Sudan peace talks due to resume in Kenya Wednesday: rebels
Jan 13 (AFP)
Peace talks between Khartoum and the rebel Sudan People's Liberation Army (SPLA) will resume in Kenya this week with a special session in Nairobi to discuss disputed areas in the centre of the country, a rebel spokesman said Monday.
"We will resume on Wednesday with a special session, chaired by Kenya, to discuss southern Blue Nile State, Abyei, and the Nuba Mountains," SPLA spokesman Samson Kwaje told AFP.
But in Khartoum, a senior official said the government will not participate in the talks if they cover the three disputed regions.
Presidential adviser Ghazi Salah Eddin Atabani told journalists that the government would invite Kenyan mediator Lazaro Sumbeiywo to "harmonise with Sudanese officials in order to remove the obstacles hampering the resumption of negotiations."
Sumbeiywo is the mediator for the seven-state Inter-Governmental Authority on Development (IGAD) which is sponsoring the talks.
IGAD officials were not immediately available for comment, but a Kenyan foreign ministry official, who asked not to be named, said the talks were due to resume Wednesday.
The SPLA last month claimed that it had won a mandate from the southern part of Blue Nile State, in eastern Sudan, and from the Nuba in central Southern Kordofan state, to represent them at the talks.

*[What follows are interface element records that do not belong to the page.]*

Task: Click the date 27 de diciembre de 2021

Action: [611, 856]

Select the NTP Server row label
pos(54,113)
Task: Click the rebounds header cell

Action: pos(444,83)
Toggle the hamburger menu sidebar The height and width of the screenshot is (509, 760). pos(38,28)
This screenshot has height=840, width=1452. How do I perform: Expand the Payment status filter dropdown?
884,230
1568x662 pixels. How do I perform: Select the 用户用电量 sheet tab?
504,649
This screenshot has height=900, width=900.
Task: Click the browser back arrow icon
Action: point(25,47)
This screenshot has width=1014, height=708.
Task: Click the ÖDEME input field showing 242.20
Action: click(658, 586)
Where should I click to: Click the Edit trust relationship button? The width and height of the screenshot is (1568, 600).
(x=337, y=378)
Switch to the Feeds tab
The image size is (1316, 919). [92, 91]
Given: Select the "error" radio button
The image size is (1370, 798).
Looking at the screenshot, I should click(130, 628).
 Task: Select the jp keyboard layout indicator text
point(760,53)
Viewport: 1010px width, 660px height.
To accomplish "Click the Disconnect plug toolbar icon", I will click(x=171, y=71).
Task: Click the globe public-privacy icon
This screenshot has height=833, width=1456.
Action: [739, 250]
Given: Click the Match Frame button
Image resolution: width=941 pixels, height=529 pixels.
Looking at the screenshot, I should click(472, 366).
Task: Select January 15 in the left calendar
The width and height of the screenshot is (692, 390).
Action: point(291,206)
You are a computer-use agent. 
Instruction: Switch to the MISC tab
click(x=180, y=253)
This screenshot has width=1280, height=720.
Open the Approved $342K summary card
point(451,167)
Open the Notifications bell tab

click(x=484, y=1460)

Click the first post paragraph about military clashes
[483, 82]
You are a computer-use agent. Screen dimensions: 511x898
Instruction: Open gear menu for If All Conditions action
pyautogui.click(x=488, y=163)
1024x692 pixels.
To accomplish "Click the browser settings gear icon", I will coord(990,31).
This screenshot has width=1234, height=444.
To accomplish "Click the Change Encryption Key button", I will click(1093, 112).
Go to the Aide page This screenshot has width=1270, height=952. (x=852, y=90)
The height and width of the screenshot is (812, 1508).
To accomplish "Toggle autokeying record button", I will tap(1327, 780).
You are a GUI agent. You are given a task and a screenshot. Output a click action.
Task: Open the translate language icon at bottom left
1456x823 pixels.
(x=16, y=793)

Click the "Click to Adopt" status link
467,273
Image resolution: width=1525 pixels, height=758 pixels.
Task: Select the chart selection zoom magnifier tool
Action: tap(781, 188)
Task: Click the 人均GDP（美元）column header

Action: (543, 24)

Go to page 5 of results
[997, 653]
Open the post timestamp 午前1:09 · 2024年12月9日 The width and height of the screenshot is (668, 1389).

The government, for its part, has claimed that it controls 90 percent of those territories.
Khartoum and the SPLA agreed during a first round of talks, held in July in the Kenyan town of Machakos, that the mainly Christian and animist south should have a six-year period of self-rule under SPLA administration, after which it "would have the right to self-determination".
In a second round of talks that ended in November they agreed to extend a truce signed in October and to continue peace negotiations until the end of March.
The talks are aimed at ending Sudan's devastating civil war, estimated to have claimed one and a half million lives and displaced four million people since 1983.